Generally speaking, critics argue that while the widespread adoption of AI may well presage a productivity boom at some point, and while we might indeed be witnessing the dawn of a new technological epoch, it’s early days and late-cycle. That is: A recession’s likely before the revolution, and stretched multiples don’t play well with an elevated Fed funds rate.
We can debate all of that until we’re Smurfs (blue in the face), but the point of this brief piece isn’t to delve into the fundamentals. Rather, I wanted to highlight a new BofA derivatives update that found its way into some of the mid-week market coverage. “FOMO, extreme momentum and US tech dominance feels bubbly,” the bank said, noting that since last year, US equities have seen higher vol on up days than down days (figure on the left, below).
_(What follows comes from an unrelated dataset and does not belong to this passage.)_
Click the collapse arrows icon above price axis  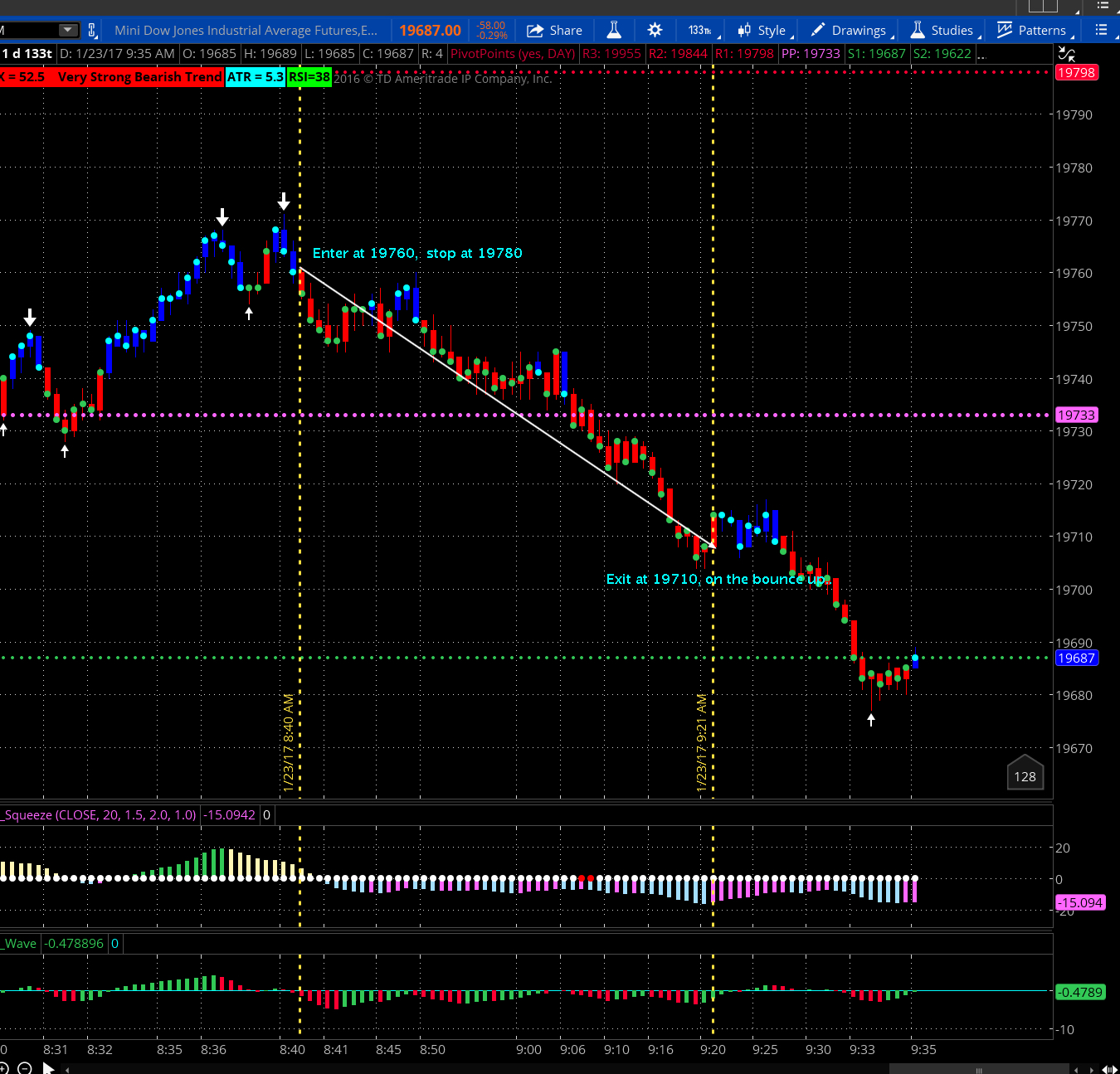coord(1067,55)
Regular readers are familiar with that dynamic. “Spot up, vol up” can be inauspicious. It suggests “panic” grabbing for upside exposure — fear of the right-tail, so to speak. BofA’s team also noted that momentum was the strongest in a century earlier this year (figure on the right, above).
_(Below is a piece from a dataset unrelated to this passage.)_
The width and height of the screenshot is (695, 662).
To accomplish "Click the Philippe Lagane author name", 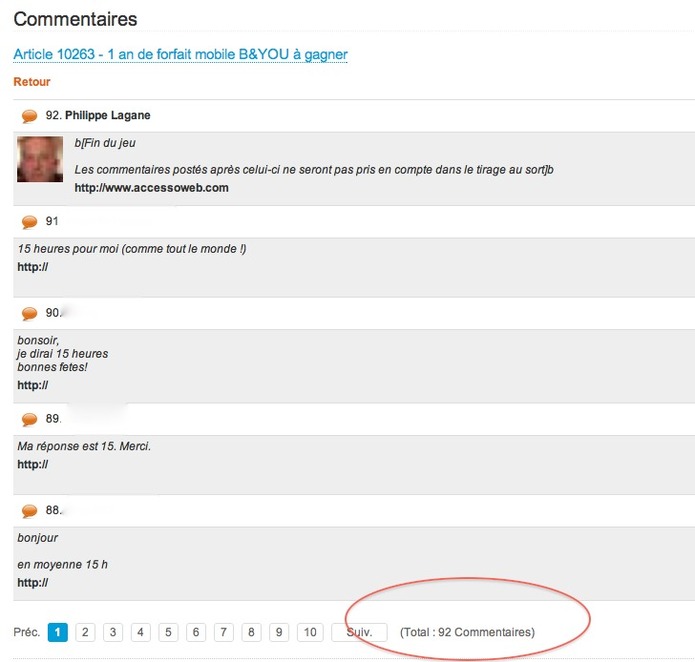I will click(x=108, y=116).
“This, plus the sheer dominance of the ‘Magnificent 7’ stocks [which] have a combined market cap that exceeds the second through fifth largest countries within global equities today, has many fearing an asset bubble,” the bank wrote.
The good news is, vol doesn’t actually point to a bubble yet. Or at least not in BofA’s narrative. Rising volatility is a telltale bubble sign, the bank emphasized, pointing to the figure on the left, below.
Across nine historical bubbles looking back 100 years, vol rose in each one of them. BofA explained the simple mechanics: “As asset prices begin to trade purely on momentum and belief in the ‘greater fool,’ volatility rises as prices break free from their tether to fundamentals [while] in economic disruption, forward visibility of earnings deteriorates, further supporting volatility.”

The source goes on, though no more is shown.